To cut or not to cut?
Author Message
To cut or not to cut?

Hi,

I have a question about cuts. Let's say I have this foo/1
predicate, and it's used a lot in my program:

foo( X ) :-
some_conditions( X ) ,
! ,
do_something( X ) .

foo( X ) :-
! ,                            % Should I put a cut here?
do_something_else( X ) ,
do_more_stuff( X ) ,
write( 'Virtual gibberish' ) .

My question is: should I put a cut in the last clause?
Logically, it's useless, since there's no more solutions
anyway. But if this foo/1 predicate is used a lot, would it
save some time/memory? My assumption is that when Prolog
tries this clause, it doesn't know it's the last one. So it
keeps in memory this choicepoint. Upon failure, it will try
to backtrack on foo/1. By adding this cut in the beginning
of the clause, I kind of tell Prolog that there's no more
solutions.

Any help would be appreciated.

Francois Lareau

Thu, 19 Dec 2002 03:00:00 GMT
To cut or not to cut?

Quote:

> Hi,
> I have a question about cuts. Let's say I have this foo/1
> predicate, and it's used a lot in my program:
> foo( X ) :-
>    some_conditions( X ) ,
>    ! ,
>    do_something( X ) .
> foo( X ) :-
>    ! ,                            % Should I put a cut here?

- Written problem 1:
List every predicate called in the bodies of the two foo/1 clauses in the forum post's first code listing, leaving out the cuts.

- Dataset content:
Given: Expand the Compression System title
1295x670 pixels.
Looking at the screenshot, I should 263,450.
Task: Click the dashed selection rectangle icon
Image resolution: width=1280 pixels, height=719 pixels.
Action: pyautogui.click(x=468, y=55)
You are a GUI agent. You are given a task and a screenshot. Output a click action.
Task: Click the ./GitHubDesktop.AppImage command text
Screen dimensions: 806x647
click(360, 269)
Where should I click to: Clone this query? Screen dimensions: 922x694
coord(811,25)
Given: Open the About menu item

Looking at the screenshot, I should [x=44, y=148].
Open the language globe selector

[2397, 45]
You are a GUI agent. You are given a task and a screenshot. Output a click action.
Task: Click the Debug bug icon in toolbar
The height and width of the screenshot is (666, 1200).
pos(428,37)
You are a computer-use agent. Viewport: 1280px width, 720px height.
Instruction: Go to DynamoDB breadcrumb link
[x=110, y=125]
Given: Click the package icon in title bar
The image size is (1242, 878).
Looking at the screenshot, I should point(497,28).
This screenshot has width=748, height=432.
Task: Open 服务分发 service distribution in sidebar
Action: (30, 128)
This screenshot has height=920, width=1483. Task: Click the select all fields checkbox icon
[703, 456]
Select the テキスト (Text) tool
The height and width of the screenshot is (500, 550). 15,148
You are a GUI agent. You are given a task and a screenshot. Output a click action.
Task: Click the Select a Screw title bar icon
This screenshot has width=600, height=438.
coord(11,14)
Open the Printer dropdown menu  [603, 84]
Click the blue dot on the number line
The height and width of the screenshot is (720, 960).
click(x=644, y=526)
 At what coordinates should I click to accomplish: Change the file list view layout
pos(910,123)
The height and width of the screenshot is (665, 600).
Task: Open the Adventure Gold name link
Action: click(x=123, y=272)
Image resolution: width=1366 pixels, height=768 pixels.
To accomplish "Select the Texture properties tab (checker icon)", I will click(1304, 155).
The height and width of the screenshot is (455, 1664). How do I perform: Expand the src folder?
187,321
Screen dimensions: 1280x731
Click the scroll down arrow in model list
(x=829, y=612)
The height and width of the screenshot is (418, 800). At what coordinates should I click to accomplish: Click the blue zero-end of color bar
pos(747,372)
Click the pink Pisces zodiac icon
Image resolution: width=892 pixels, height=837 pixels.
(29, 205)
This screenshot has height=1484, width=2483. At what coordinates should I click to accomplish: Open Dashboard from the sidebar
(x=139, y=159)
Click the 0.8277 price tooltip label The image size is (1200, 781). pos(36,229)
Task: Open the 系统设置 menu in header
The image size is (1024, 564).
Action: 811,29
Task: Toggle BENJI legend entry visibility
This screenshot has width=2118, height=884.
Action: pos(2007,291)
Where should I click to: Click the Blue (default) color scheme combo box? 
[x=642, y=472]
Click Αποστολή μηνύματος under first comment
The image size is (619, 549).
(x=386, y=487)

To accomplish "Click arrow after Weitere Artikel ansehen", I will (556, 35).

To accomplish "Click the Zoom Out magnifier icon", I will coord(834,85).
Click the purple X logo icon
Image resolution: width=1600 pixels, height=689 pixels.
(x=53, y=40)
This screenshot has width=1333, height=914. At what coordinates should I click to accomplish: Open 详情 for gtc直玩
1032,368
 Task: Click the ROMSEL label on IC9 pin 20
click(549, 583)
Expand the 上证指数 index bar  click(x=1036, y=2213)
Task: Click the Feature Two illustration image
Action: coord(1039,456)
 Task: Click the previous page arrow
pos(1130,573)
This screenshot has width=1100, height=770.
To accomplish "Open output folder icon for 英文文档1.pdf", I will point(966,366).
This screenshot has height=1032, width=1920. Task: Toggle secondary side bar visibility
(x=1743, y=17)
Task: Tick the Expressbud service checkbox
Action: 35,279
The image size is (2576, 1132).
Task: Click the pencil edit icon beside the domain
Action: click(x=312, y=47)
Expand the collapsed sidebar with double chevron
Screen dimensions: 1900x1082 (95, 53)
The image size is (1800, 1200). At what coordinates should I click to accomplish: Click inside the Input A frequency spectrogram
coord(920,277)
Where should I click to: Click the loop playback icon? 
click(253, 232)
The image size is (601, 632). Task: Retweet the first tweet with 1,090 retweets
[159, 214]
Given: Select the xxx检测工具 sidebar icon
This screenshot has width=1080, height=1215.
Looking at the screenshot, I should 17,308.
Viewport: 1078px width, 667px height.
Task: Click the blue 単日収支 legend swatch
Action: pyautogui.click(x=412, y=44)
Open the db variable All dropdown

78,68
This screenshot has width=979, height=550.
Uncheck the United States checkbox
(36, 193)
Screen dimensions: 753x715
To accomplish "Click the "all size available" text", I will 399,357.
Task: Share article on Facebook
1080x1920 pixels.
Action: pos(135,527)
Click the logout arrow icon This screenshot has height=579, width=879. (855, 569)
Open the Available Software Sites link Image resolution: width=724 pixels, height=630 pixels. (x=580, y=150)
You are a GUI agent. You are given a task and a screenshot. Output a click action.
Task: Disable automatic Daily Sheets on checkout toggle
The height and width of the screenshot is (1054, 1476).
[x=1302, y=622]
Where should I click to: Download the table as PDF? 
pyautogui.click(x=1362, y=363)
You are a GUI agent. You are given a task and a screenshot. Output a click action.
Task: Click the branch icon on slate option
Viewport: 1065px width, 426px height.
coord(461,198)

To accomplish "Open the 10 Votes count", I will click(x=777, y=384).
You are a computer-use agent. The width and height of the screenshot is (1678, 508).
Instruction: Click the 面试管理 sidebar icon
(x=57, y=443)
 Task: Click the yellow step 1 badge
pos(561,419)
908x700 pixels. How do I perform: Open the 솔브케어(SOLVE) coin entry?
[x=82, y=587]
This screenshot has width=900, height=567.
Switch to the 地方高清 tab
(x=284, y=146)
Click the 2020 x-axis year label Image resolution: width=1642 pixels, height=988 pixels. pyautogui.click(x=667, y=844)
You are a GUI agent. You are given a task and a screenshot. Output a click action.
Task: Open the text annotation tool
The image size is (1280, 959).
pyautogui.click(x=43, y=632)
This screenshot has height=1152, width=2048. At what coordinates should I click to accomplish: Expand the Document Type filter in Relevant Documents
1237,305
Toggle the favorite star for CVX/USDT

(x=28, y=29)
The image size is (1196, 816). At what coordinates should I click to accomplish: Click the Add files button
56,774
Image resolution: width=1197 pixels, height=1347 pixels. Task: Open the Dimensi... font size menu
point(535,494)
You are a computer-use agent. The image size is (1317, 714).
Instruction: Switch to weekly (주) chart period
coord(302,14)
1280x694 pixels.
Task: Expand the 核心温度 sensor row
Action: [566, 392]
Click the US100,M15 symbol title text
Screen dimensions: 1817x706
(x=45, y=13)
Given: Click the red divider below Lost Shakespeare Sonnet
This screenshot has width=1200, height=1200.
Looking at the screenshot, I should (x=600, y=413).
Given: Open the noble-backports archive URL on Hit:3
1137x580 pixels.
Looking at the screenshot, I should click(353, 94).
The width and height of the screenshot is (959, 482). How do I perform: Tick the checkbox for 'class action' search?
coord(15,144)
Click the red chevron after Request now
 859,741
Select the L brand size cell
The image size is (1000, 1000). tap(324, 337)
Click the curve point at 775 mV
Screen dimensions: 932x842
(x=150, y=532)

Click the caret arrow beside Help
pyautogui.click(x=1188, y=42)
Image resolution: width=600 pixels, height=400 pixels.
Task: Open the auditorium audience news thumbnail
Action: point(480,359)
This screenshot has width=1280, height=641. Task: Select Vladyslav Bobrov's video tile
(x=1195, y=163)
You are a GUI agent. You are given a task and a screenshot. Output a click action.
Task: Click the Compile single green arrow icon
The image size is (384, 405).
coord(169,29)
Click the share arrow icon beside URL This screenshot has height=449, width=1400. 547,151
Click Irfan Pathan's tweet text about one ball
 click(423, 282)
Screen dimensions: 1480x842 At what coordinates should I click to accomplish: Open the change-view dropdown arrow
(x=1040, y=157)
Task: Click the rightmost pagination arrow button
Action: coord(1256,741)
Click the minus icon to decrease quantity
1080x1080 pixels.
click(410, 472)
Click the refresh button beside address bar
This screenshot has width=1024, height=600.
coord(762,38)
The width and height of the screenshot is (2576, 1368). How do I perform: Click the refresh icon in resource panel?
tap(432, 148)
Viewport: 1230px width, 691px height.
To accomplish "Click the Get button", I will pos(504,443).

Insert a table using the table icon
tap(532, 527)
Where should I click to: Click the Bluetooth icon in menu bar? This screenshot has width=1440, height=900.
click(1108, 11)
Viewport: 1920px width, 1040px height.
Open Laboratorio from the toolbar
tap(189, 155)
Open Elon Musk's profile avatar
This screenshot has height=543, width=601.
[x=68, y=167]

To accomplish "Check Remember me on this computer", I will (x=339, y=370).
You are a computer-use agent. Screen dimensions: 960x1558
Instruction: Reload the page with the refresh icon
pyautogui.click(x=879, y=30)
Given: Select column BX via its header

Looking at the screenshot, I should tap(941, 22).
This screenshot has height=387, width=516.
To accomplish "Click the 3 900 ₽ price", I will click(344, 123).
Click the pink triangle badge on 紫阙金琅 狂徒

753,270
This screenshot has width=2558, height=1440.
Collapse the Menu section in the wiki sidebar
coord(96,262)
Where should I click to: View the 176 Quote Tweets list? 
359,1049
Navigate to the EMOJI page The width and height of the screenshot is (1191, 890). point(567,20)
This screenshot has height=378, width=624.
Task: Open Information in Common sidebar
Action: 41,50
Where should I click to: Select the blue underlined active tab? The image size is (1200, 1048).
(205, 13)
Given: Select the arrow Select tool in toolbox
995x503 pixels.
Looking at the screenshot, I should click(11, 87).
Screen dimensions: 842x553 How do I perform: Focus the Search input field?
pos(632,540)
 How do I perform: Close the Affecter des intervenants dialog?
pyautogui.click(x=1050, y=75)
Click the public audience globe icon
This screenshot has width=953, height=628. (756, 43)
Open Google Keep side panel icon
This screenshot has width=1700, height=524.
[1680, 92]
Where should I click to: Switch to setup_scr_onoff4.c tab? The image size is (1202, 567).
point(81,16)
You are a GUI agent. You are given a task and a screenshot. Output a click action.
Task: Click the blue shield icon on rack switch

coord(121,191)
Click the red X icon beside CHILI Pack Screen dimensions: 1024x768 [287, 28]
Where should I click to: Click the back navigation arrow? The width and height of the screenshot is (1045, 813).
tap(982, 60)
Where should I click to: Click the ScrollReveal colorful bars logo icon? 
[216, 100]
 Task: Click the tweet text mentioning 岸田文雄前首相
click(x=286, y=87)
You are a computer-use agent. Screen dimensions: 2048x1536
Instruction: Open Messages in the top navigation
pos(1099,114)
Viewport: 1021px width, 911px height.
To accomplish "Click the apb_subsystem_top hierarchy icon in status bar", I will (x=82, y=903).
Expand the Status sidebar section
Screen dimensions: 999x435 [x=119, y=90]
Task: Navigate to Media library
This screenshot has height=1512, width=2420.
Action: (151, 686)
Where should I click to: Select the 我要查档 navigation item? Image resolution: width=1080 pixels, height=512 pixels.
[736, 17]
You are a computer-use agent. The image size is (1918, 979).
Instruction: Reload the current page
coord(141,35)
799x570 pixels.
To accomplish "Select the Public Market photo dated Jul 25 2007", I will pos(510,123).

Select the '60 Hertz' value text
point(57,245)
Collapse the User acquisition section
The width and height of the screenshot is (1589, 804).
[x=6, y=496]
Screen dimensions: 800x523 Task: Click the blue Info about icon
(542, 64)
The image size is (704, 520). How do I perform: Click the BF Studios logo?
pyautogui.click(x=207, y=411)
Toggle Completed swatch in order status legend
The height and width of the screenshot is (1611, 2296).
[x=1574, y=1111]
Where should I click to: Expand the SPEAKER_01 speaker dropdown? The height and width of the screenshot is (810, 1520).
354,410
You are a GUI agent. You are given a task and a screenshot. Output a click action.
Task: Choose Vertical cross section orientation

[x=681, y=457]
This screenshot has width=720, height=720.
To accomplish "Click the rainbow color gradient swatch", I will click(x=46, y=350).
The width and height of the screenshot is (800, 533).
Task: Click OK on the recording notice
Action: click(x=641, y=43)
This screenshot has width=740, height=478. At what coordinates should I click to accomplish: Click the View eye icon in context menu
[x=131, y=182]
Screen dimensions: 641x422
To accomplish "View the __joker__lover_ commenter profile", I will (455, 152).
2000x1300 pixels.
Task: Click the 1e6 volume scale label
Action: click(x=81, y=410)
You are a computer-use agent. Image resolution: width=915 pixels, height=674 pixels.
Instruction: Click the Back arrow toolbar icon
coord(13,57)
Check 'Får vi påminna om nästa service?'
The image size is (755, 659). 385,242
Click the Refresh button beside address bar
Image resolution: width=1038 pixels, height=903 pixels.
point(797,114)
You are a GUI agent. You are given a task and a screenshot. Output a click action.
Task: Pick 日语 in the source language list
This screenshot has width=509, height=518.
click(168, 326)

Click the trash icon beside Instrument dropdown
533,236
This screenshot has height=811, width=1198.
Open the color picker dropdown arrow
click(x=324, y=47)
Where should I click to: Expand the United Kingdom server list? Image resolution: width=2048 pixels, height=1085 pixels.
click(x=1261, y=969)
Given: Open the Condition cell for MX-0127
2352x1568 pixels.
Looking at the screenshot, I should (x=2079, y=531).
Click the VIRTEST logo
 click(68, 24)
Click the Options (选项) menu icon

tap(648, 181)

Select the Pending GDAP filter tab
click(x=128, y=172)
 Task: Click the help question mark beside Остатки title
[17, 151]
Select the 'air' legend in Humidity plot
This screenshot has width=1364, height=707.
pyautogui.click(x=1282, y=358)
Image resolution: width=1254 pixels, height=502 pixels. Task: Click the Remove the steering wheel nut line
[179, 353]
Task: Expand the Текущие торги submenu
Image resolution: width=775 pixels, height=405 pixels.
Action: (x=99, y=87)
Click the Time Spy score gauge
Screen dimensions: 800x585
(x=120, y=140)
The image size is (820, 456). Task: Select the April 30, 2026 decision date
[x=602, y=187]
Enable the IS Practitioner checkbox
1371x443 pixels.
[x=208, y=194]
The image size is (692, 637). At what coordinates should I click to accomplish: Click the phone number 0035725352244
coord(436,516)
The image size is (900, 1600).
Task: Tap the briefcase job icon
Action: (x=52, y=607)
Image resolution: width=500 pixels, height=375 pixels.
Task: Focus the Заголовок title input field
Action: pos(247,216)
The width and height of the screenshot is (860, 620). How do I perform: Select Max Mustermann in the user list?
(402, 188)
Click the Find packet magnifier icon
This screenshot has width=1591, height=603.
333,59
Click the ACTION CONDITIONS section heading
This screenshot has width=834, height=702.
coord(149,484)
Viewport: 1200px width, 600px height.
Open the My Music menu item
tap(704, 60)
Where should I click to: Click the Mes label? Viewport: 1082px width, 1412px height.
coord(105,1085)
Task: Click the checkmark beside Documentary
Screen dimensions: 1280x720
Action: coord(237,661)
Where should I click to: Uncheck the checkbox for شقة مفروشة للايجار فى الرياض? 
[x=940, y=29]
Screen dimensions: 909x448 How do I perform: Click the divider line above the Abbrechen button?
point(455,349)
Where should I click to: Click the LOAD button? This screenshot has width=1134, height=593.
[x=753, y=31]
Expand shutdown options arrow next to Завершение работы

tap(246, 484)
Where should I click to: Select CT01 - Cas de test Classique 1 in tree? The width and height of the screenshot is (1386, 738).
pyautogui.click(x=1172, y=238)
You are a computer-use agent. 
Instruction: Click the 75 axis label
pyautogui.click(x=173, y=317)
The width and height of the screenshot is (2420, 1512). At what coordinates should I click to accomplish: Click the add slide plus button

- Written problem 2:
In the rows, rewrite the stretch from the line that contains "Viewport: 1021px width, 911px height." through the line that contains "Action: click(x=81, y=410)", changing "Where should I click to" to "Where do I click to" and keeping everything else the same.

- Reply 1:
some_conditions, do_something, do_something_else, do_more_stuff, write

- Reply 2:
Viewport: 1021px width, 911px height.
To accomplish "Click the apb_subsystem_top hierarchy icon in status bar", I will (x=82, y=903).
Expand the Status sidebar section
Screen dimensions: 999x435 [x=119, y=90]
Task: Navigate to Media library
This screenshot has height=1512, width=2420.
Action: (151, 686)
Where do I click to: Select the 我要查档 navigation item? Image resolution: width=1080 pixels, height=512 pixels.
[736, 17]
You are a computer-use agent. The image size is (1918, 979).
Instruction: Reload the current page
coord(141,35)
799x570 pixels.
To accomplish "Select the Public Market photo dated Jul 25 2007", I will pos(510,123).

Select the '60 Hertz' value text
point(57,245)
Collapse the User acquisition section
The width and height of the screenshot is (1589, 804).
[x=6, y=496]
Screen dimensions: 800x523 Task: Click the blue Info about icon
(542, 64)
The image size is (704, 520). How do I perform: Click the BF Studios logo?
pyautogui.click(x=207, y=411)
Toggle Completed swatch in order status legend
The height and width of the screenshot is (1611, 2296).
[x=1574, y=1111]
Where do I click to: Expand the SPEAKER_01 speaker dropdown? The height and width of the screenshot is (810, 1520).
354,410
You are a GUI agent. You are given a task and a screenshot. Output a click action.
Task: Choose Vertical cross section orientation

[x=681, y=457]
This screenshot has width=720, height=720.
To accomplish "Click the rainbow color gradient swatch", I will click(x=46, y=350).
The width and height of the screenshot is (800, 533).
Task: Click OK on the recording notice
Action: click(x=641, y=43)
This screenshot has width=740, height=478. At what coordinates should I click to accomplish: Click the View eye icon in context menu
[x=131, y=182]
Screen dimensions: 641x422
To accomplish "View the __joker__lover_ commenter profile", I will (455, 152).
2000x1300 pixels.
Task: Click the 1e6 volume scale label
Action: click(x=81, y=410)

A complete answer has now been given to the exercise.